**Problems**
a) Write out the passage on fur trade explorations word for word, between "If properly managed" and "Johnson 1950: xlii).", inclusive.
b) In the passage on fur trade explorations, where was Fort Vancouver situated?

**Extract to read**
Fur Trade Explorations

In 1821 the Hudson's Bay Company succeeded to the interests of the North West Company in the Pacific Northwest. George Simpson, governor of its operations in North America, visited the Columbia watershed in 1824 and laid plans to strengthen British control of the fur trade. Simpson moved the regional headquarters from Astoria to a new post, Fort Vancouver, situated on the north bank of the Columbia near its confluence with the Willamette River. He was also made aware of the steady westward advance of Americans and the real prospect they would soon press beyond the Rocky Mountains. Sensing the potential of the Snake River watershed, he wrote:

If properly managed no question exists that it would yield handsome profits as we have convincing proof that the Country is a rich preserve of Beaver and which for political reasons we should endeavor to destroy as fast as possible (Rich and Johnson 1950: xlii).

Simpson's strategy was to dispatch a succession of brigades into the watershed of the Snake River and to trap out its fur-bearing animals. His plan would bring economic returns to the company in the shorter term and create a region so devoid of small mammals that the Americans, once they crossed the mountains and entered the region, would turn back in frustration. Peter Skene Ogden drew the primary assignment to execute the policy. Ogden's travels in connection with this assignment made him the first Euro-American to enter and explore the John Day basin.

**Given material**
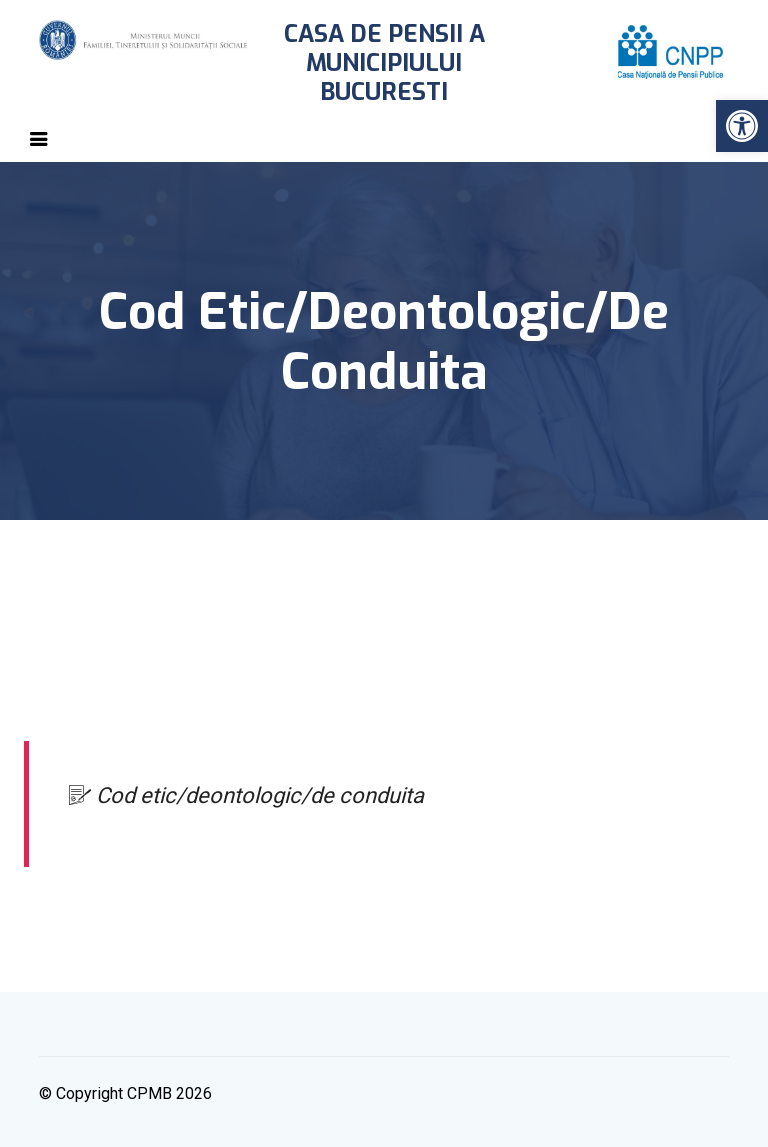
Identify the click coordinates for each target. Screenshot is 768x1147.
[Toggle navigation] (39, 139)
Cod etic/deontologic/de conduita (246, 795)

**Results for the exercise**
a)
If properly managed no question exists that it would yield handsome profits as we have convincing proof that the Country is a rich preserve of Beaver and which for political reasons we should endeavor to destroy as fast as possible (Rich and Johnson 1950: xlii).

b) On the north bank of the Columbia near its confluence with the Willamette River.